Washington-based think tank Freedom House classifies Philippine media as “partly free” and the Internet in the Philippines as “free.” This puts us among countries where the Internet is not censored but where falsehoods are deliberately spread online to undermine the public’s ability to make informed decisions. The Oxford Dictionary declared “post-truth” the 2016 Word of the Year because of the rise of public opinions based on personal and political convictions that reject and disregard facts.
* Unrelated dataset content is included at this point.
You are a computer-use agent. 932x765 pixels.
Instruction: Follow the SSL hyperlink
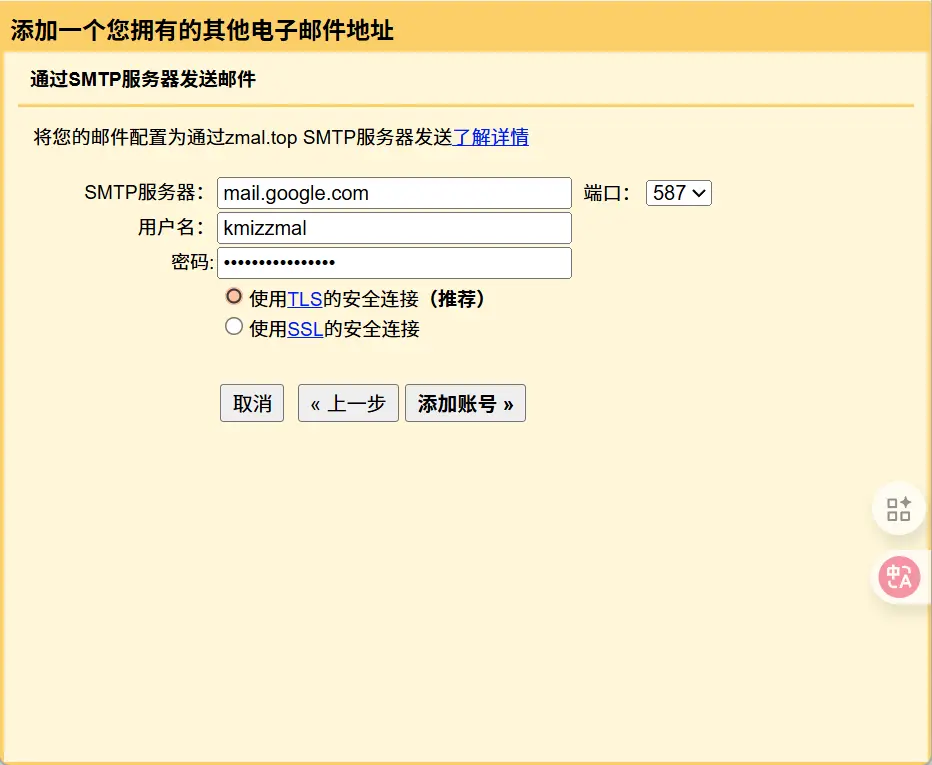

Post-truths, dubbed “alternative facts” by the infamous Counselor to the US President Kellyanne Conway, are incorrect/inaccurate statements that pose a threat to an informed community when amplified through social media, fake news websites, and trolls hiding behind multiple bogus accounts.
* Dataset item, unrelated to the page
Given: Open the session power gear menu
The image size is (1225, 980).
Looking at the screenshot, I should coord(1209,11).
On June 2015, the New York Times magazine published an investigative piece which uncovered how the Russian government may have been the first to use troll agencies to tamper with the information people get online. Now, there are allegations that similar tactics may have been employed at the recent US and Philippine elections.
Traditional media, particularly the press, are also affected by the dangers presented by social media. A day after his January 20, 2017 inauguration, President Trump said that he has a “running war with media,” while soon after, Philippines’ Malacañang Press Corps released this statement:
“We are disturbed and appalled by the propensity of the officials of this administration to blame the media whenever the inflammatory statements of the president stir controversy or draw flak. This trend should stop as it would not contribute to the elevation of the level of public discourse.”
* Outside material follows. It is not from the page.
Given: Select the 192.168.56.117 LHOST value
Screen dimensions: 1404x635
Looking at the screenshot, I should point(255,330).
Restrictive laws and verbal or online attacks against news media are often justified by accusations of impartiality (“biased”) or spreading “negativity.” These restrictive laws have also been used to silence journalists reporting on government anomalies. Journalists are risking their lives doing what they are meant to do–to give relevant and meaningful information which can help the public make informed decisions. We only need to look at how the tyrants of the past cracked down on journalists and the media to know how dangerous it is when the public’s right to information is suppressed by the government.